⟨

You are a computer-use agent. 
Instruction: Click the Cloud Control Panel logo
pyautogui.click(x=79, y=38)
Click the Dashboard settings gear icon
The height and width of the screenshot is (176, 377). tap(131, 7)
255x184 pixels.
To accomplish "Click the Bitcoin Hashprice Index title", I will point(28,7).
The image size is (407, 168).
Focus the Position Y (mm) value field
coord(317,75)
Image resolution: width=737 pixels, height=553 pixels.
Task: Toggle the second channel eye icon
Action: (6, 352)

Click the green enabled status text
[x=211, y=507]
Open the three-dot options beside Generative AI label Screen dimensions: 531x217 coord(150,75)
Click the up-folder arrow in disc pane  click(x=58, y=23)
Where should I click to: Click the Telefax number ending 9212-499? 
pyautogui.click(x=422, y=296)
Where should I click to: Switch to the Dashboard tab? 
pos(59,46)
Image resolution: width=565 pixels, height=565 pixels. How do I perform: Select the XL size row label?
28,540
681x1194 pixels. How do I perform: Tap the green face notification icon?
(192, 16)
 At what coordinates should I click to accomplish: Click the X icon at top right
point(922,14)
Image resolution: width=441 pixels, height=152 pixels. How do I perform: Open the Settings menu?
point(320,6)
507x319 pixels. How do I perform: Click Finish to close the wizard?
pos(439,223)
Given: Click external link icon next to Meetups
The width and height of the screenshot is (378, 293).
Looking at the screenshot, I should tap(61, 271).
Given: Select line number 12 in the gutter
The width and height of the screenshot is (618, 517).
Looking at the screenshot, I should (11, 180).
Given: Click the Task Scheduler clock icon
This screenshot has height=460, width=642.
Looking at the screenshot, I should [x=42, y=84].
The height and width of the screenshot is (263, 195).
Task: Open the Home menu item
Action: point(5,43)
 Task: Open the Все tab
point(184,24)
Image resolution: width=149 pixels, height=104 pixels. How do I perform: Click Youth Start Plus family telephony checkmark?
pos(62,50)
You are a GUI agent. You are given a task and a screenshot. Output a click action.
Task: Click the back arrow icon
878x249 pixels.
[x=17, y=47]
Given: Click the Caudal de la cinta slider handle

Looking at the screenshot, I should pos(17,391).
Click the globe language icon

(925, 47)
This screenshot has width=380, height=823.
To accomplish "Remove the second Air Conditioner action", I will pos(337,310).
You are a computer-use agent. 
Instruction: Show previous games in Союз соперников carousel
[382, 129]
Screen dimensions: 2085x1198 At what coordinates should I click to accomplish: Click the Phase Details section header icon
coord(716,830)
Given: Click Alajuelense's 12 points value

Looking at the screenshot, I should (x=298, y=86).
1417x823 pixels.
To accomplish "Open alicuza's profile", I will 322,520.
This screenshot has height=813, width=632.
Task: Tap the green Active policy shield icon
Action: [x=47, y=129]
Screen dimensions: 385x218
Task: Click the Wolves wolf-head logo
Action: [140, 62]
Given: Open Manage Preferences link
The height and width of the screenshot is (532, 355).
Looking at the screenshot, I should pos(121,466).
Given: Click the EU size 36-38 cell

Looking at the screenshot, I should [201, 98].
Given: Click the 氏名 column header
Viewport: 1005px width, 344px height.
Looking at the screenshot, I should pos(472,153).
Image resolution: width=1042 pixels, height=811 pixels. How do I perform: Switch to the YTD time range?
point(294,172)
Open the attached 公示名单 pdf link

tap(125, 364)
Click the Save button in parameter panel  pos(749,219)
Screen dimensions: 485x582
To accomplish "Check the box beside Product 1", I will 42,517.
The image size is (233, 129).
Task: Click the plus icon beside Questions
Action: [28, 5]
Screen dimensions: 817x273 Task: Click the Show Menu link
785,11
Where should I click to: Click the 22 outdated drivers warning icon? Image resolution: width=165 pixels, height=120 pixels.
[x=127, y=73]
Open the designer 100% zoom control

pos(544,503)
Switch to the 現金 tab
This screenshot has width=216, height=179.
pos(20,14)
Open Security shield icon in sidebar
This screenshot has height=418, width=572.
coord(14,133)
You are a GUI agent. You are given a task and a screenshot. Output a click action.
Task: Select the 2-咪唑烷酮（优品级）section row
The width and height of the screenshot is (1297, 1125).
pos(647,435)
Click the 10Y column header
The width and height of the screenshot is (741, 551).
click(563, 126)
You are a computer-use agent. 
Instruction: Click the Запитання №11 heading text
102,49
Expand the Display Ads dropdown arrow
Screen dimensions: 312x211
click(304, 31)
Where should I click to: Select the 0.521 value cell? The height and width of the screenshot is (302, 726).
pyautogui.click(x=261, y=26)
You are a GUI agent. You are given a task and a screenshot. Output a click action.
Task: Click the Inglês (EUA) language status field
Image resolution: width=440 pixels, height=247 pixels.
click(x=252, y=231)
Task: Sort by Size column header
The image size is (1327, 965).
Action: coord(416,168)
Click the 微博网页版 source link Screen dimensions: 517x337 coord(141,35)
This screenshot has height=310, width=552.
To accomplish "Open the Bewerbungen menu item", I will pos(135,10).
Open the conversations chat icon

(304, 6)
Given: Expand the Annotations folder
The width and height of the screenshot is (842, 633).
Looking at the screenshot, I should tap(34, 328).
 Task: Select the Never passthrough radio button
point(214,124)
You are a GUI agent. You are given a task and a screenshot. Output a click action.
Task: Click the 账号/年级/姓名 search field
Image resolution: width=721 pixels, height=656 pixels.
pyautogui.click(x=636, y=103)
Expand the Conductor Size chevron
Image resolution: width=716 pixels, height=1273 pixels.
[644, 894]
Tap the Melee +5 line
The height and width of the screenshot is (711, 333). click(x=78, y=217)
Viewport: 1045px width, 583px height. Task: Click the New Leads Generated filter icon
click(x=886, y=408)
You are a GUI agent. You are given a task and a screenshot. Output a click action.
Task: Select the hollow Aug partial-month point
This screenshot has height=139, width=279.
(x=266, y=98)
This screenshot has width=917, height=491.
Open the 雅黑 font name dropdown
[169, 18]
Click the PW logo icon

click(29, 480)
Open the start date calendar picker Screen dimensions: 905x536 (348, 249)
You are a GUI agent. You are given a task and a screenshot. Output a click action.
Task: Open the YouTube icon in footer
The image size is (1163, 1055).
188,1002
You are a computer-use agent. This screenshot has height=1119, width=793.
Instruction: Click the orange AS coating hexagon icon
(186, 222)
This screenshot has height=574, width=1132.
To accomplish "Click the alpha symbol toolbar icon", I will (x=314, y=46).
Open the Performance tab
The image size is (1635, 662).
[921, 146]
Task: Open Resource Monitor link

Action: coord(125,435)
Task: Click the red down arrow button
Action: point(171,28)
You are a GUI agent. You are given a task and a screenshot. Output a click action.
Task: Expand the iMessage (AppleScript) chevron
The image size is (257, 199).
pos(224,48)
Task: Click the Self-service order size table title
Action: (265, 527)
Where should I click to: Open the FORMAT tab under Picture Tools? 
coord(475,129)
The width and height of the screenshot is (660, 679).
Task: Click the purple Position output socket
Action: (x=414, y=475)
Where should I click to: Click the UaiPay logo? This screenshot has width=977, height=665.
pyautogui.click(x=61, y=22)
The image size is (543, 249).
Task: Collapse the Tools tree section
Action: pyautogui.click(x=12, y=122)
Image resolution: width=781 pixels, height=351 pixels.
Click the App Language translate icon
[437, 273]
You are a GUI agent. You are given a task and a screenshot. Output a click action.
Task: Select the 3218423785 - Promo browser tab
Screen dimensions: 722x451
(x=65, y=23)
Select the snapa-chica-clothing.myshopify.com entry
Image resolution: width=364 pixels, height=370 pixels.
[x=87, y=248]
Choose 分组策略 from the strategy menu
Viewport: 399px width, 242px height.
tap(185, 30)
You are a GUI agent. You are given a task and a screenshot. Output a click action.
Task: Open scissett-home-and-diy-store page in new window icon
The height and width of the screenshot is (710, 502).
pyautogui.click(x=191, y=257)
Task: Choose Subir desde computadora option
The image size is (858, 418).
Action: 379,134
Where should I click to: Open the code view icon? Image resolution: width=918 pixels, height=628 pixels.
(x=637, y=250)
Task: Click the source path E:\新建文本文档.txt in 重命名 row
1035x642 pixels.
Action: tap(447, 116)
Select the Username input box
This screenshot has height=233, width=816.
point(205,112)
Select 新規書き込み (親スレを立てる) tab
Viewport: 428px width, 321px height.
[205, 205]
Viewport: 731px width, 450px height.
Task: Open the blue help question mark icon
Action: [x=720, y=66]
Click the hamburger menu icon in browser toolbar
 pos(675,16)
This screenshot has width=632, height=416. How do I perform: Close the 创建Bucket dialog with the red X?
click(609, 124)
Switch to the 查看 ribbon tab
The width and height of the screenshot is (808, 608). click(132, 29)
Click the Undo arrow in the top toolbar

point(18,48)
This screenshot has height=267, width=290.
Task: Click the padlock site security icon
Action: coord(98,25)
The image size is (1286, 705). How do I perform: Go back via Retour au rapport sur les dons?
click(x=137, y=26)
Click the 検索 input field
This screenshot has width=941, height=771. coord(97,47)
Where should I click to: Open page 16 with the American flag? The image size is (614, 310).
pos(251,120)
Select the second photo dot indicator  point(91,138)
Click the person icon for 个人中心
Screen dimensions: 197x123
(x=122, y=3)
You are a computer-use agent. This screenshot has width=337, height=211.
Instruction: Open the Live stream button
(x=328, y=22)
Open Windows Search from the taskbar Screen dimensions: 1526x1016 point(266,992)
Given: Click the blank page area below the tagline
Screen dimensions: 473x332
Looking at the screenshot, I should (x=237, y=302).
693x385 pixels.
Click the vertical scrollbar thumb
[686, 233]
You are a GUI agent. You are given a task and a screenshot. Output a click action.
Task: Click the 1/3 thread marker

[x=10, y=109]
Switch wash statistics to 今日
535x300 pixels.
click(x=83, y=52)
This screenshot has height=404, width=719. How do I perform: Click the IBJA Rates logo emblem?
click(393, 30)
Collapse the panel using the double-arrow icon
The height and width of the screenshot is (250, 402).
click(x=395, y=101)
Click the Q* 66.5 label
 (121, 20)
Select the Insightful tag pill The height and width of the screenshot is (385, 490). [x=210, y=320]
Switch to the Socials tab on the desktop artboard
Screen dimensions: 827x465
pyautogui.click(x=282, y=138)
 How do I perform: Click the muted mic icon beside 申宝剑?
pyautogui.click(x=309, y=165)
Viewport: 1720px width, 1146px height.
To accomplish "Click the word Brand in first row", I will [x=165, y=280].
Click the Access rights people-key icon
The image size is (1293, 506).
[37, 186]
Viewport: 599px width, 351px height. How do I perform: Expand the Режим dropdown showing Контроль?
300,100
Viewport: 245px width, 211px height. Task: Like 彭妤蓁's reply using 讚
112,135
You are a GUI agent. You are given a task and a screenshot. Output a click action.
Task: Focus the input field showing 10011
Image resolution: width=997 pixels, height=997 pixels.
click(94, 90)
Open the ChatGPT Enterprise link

⟩

→ Action item
Set down, exactly as they appear, the lines above from the first one to the line that holds "255x184 pixels.", both included, please, and no others.

→ Response for this exercise
You are a computer-use agent. 
Instruction: Click the Cloud Control Panel logo
pyautogui.click(x=79, y=38)
Click the Dashboard settings gear icon
The height and width of the screenshot is (176, 377). tap(131, 7)
255x184 pixels.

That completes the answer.